Re: [Ringing-lib-discussion] XML Format

SourceForge Headquarters 225 Broadway Suite 1600 San Diego, CA 92101 +1 (858) 422-6466

Gary Howard wrote:
> Martin Bright wrote:
>
> >One thing to bear in mind with all of this is that the schema is meant
> >to be of use to any applications exchanging method data, not just for
> >our database.
>
> This is the crux of some of my gripes: there's a lot that's geared to
> your database.

I think you need to be careful to distinguish our core
method schema (the http://methods.ringing.org/NS/method
namespace) from the additional stuff that is specific to our
database (in the http://methods.ringing.org/NS/database
namespace).  This separation into two namespaces is
precisely to avoid the specifics of our database impinging
on the design of the core methods schema.  This means that
you can use the core schema by itself, or in conjunction
with our extra database-specific schema, or, indeed, with
some other schema(s) suited to your own needs.

Look, for example, in the schema itself

  http://methods.ringing.org/method.xsd

or in the following example

  http://methods.ringing.org/method.xsd.txt

and you'll see there is no mention of anything from the
database namespace.

> >I think maybe the fault here lies with whatever schema you're using for
> >XLink -- that should be a valid attribute declaration.
> >
> >Anyway, the whole XLink thing is a bit messy and probably not the best
> >way of doing it.  I wanted to be able to have performances either
> >inline, or referred to in another document.  If you can think of a
> >better way to do it then we'd be pleased to hear it.
>
> I got mine from here: http://schemas.opengis.net/gml/2.1.2/xlinks.xsd
> I get the impression that these guys are quite hooked on xlink.

They do seem to be, but that doesn't in anyway make the
schema "official".  The schema I suggested came from another
W3 specification -- the XForms specification -- but again,
that doesn't make it offical either.  Clearly the fact that
one validates our example methods XML, whilst the other
doesn't, is, on the face of it, a little worrying.

However, the problem isn't with our schema, or, for that
matter, either of the XLink schemas: it's in the interaction
between them.  Your XLink schema does not define the
xlink:type attribute *except* within various named
attributeGroups.  This means that another schema using
xlink:type attributes must reference these attributeGroups
by name.  This would be fine if we'd written our schema to
work with this specific xlink schema, however we haven't:
we've written in to work with the one I quoted.

It might be worth changing this as the schema you quote does
seem better in some ways.  In any event, we should
definitely import the XLink schema from a specific location
as it's clear that just any XLink schema will not do.

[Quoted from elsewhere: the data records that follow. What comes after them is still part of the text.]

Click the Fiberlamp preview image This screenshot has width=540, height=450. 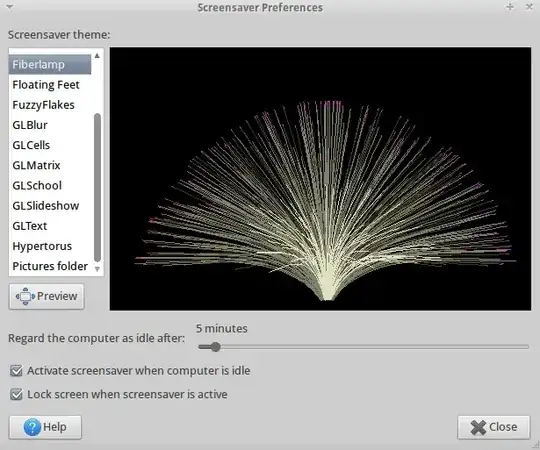pyautogui.click(x=320, y=179)
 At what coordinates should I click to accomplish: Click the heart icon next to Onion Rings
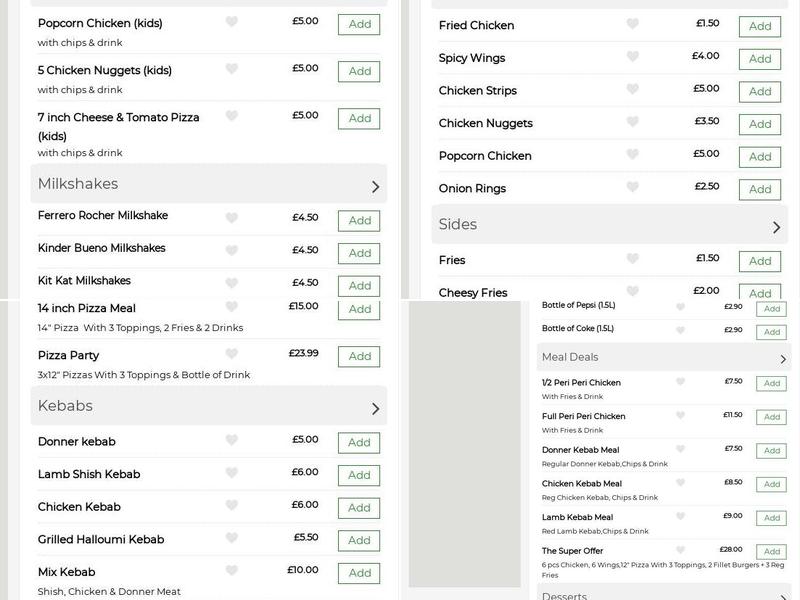point(630,188)
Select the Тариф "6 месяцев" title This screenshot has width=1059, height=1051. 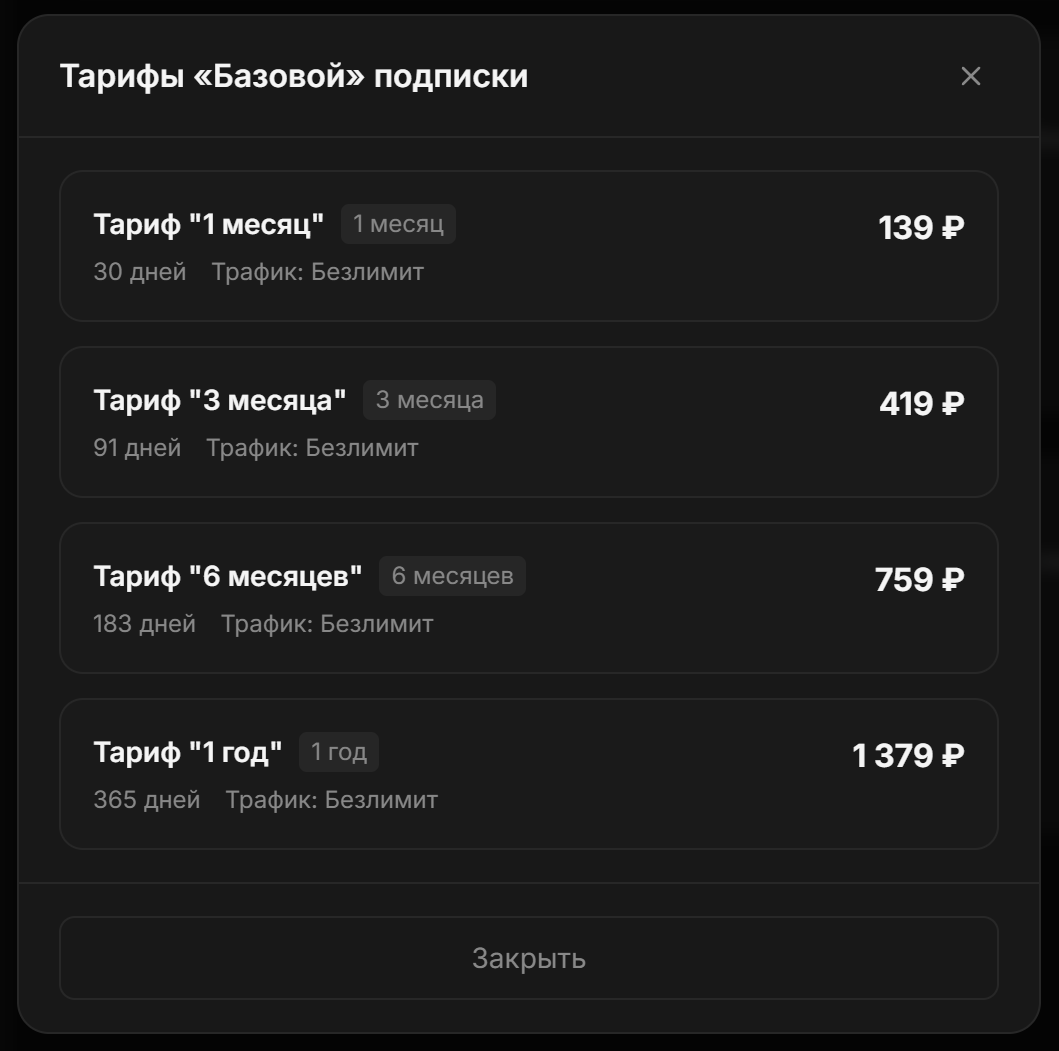pos(228,577)
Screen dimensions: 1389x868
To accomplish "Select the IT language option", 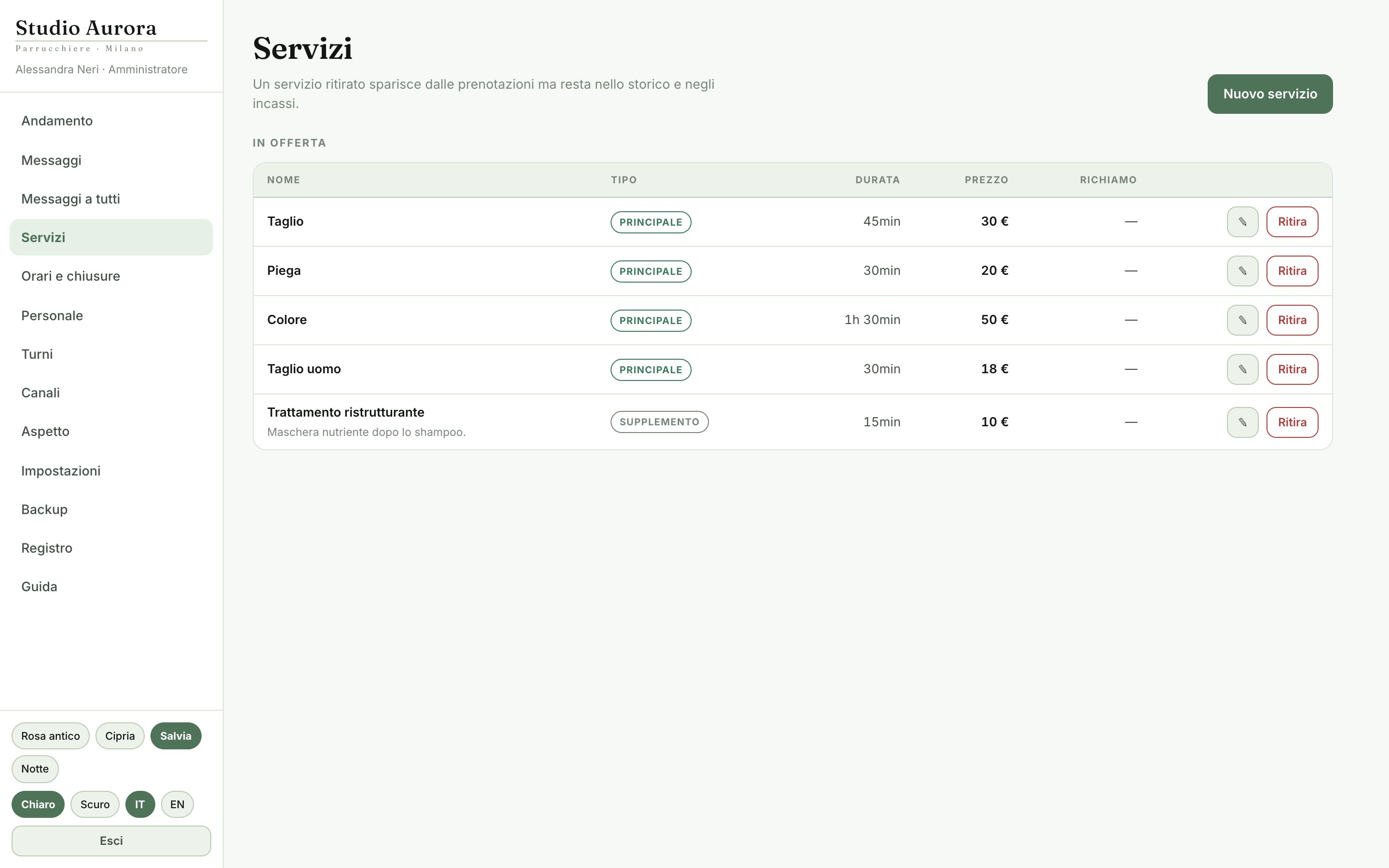I will pyautogui.click(x=140, y=804).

> >I think what you're missing here is that IDs are very handy when you
> >want to refer to a particular element from the outside.  So maybe I want
> >to put up a collection of my new unrung cyclic Royal principles on my
> >web site; then you can refer to one of them as something like
> >  http;//martins.web.site/cyclicroyal.xml#r3xx .
> >
> >The facts that the IDs are unique within the database, and that they're
> >consistent from one document to another, are not relevant to the XML
> >schema; but they do guarantee that they're also unique within any XML
> >document that the database produces, which is what IDs are about.
> >
> >
> I don't believe the XML standard says anything about IDs being
> consistent or unique across documents.

Indeed not.  It says they're unique within a particular
document.  But if they're unique across a set of documents,
then they're unique in any one of those documents.

However, this is getting away from the core point.  Our
general-purpose XML schema only says that a method *may*
have an ID (it needn't) and that if it does, it must behave
as an XML ID should -- i.e. it must be unique within that
particular document.

In our database application, we have decided that it is
advantageous to extend XML's guarantee and say the ID will
be unique for *any* method in our database.  This does not
mean you need to take advantage of this extra guarantee, nor
does it mean an application you write needs to offer this
additional guarantee.

The main purpose of ID attributes is to make fragment
locators work (the #m1234 you might see on the end of a
URL).  If you want a canonical reference number for a
method, it is better to use one of fields from the the
<refs> container element.  (This will, for example, contain
methods' numbers in various CC collections.)

[...]

> Arbitrary IDs are fine: so long as they can be referenced within the
> document by an IDREF.

Surely any ID can be referenced by an IDREF?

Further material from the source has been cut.